INSTRUCTIONS TO FOLLOW: Could you pull out, word for word, the lines of the material between the line holding "Launch Safari from the Dock" and the line holding "Switch to the 控制台 console tab", both of those lines included?

RECORDS FOR THE TASK:
+---+
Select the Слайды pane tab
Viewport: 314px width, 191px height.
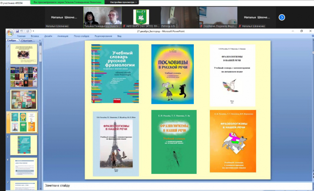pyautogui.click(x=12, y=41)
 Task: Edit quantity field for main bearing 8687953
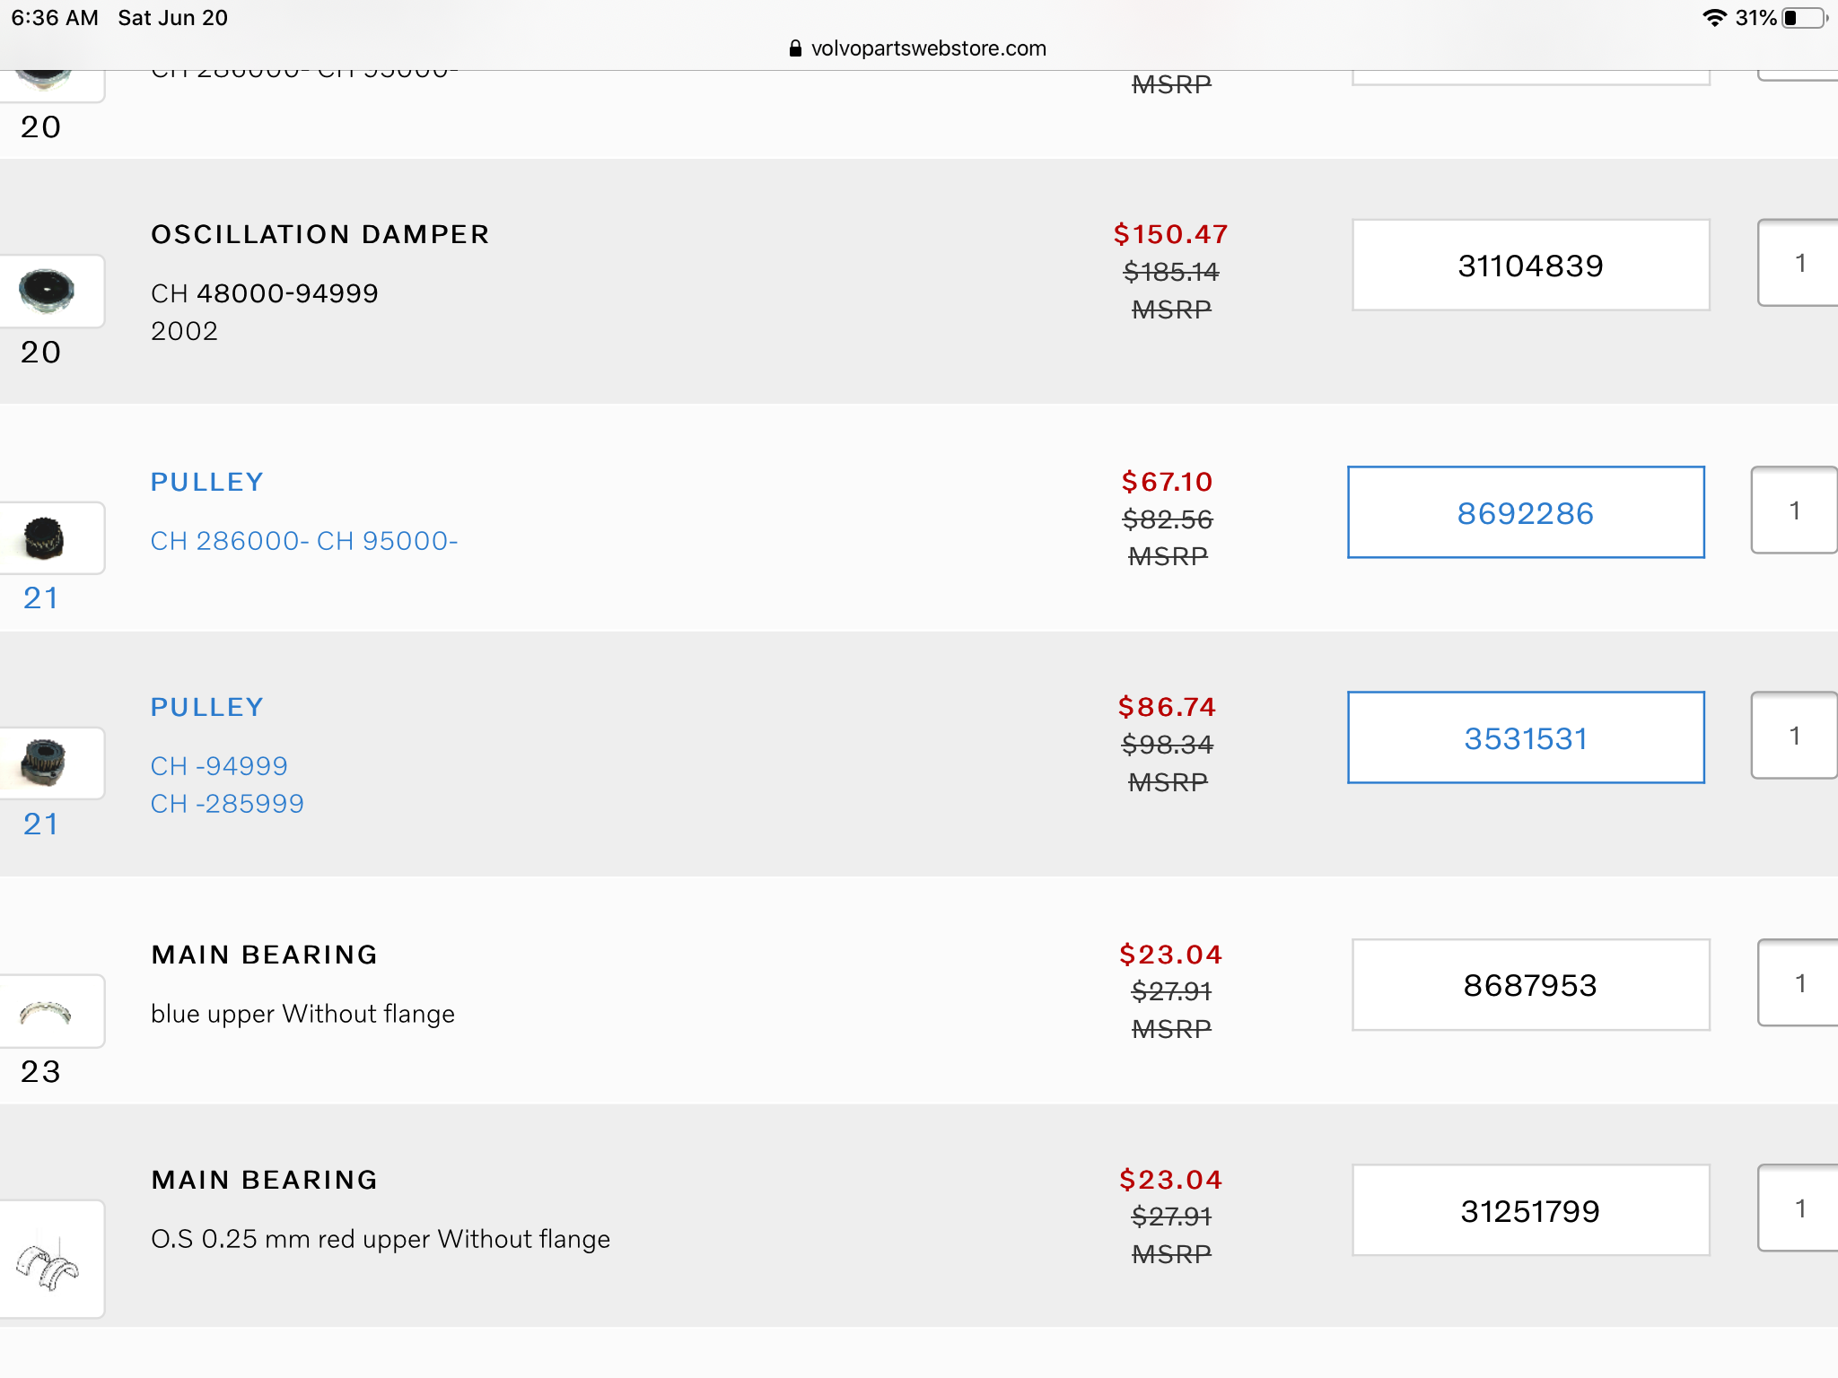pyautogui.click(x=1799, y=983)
+---+
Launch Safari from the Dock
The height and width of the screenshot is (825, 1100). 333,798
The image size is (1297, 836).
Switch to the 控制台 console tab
+---+
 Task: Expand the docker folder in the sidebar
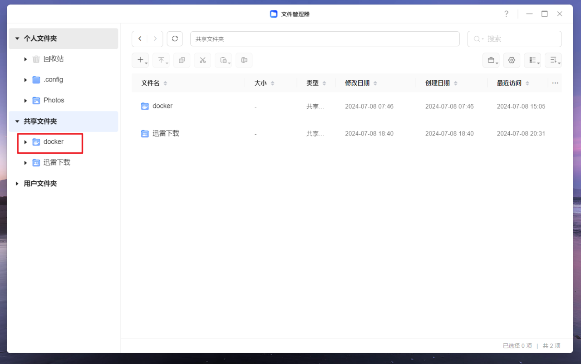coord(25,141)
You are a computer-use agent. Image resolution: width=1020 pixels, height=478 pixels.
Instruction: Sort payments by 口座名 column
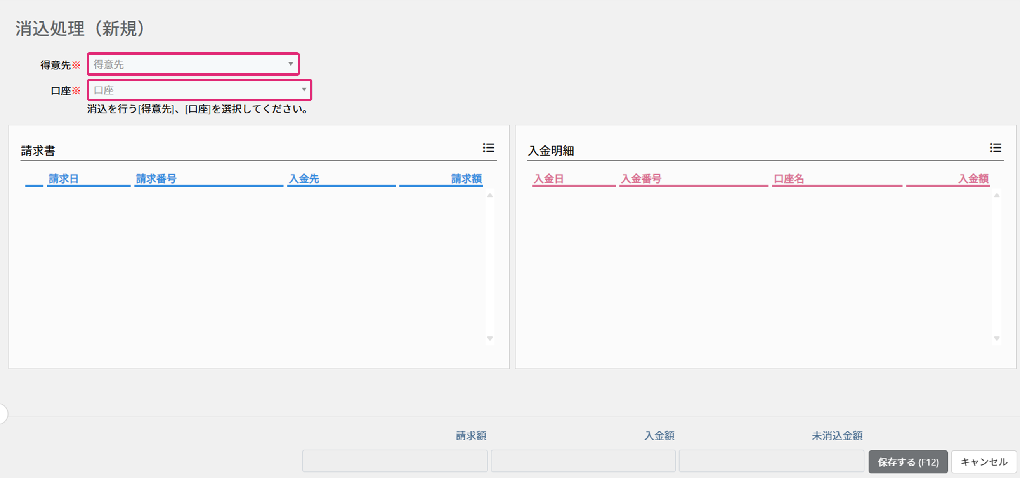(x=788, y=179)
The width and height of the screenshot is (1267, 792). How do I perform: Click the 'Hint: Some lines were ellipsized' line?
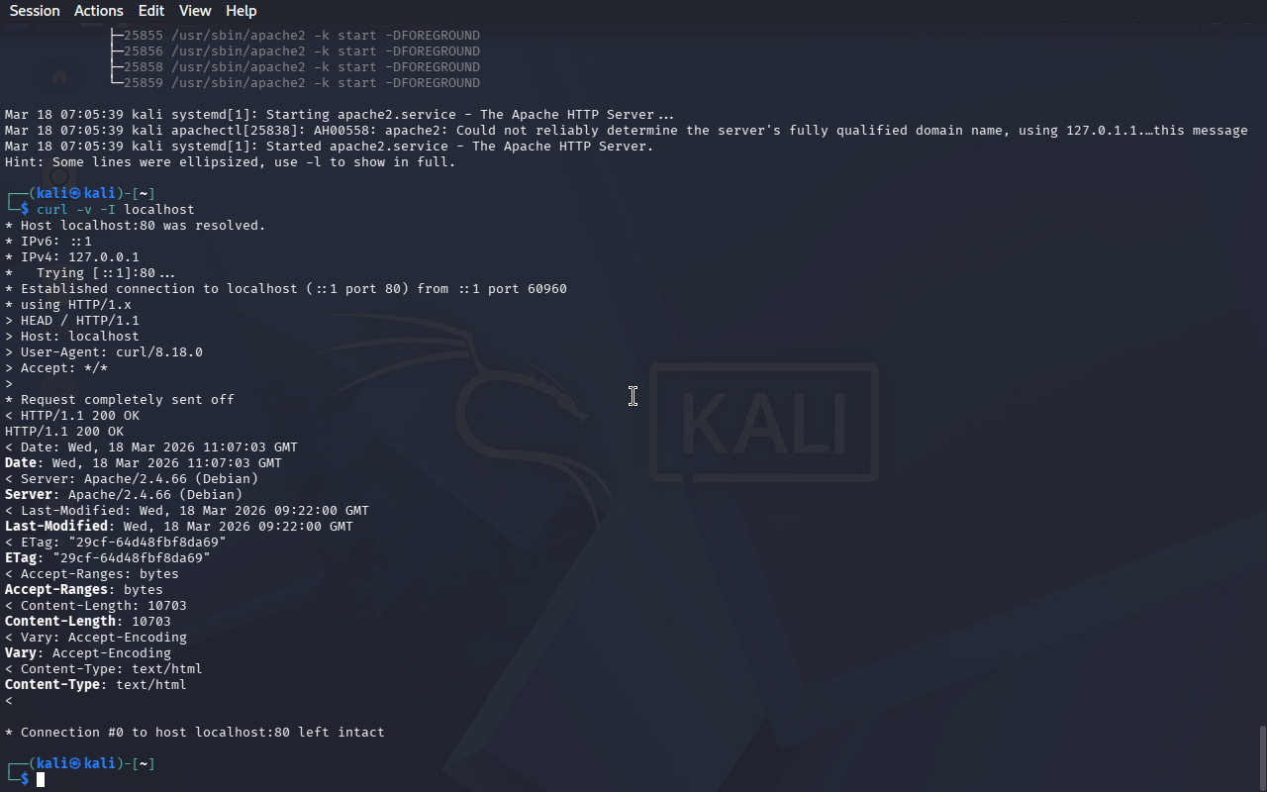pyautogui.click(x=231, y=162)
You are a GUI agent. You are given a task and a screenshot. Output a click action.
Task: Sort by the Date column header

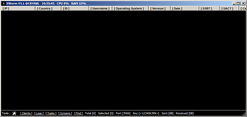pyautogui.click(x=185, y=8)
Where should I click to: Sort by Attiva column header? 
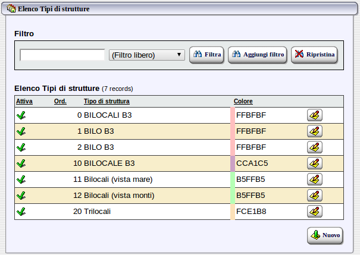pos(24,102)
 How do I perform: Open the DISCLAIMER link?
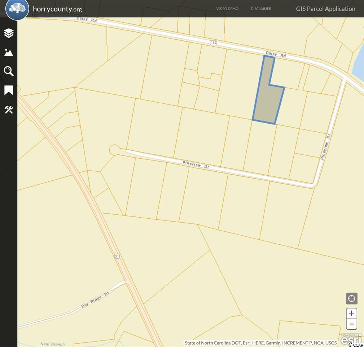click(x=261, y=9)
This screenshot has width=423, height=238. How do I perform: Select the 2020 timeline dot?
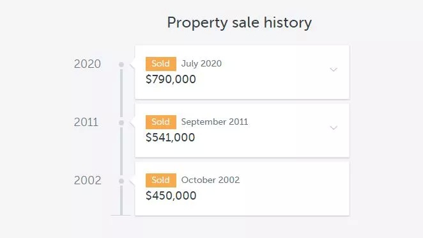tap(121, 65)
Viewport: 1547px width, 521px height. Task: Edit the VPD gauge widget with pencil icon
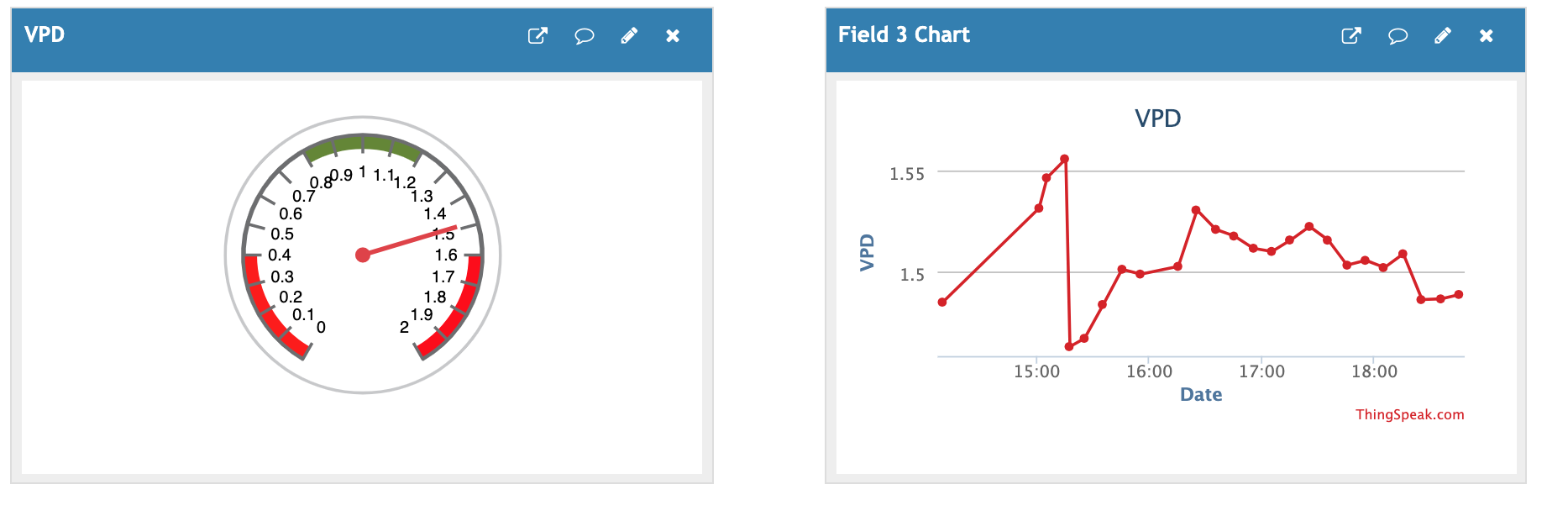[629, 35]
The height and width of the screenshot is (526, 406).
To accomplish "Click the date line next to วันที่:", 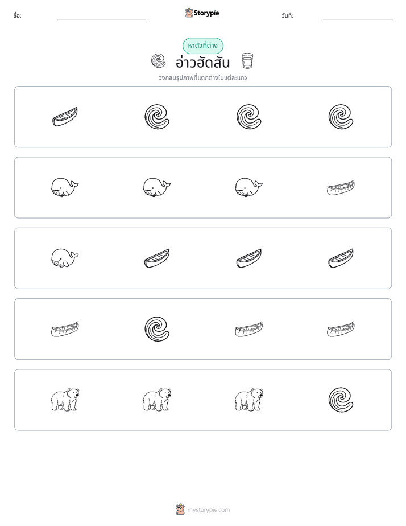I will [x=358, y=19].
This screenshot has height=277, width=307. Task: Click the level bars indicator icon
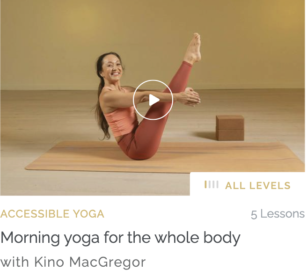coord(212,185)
+---+
EXERCISE ANSWER:
Launch Safari from the Dock
The height and width of the screenshot is (825, 1100). 333,798
The image size is (1297, 836).
Switch to the 控制台 console tab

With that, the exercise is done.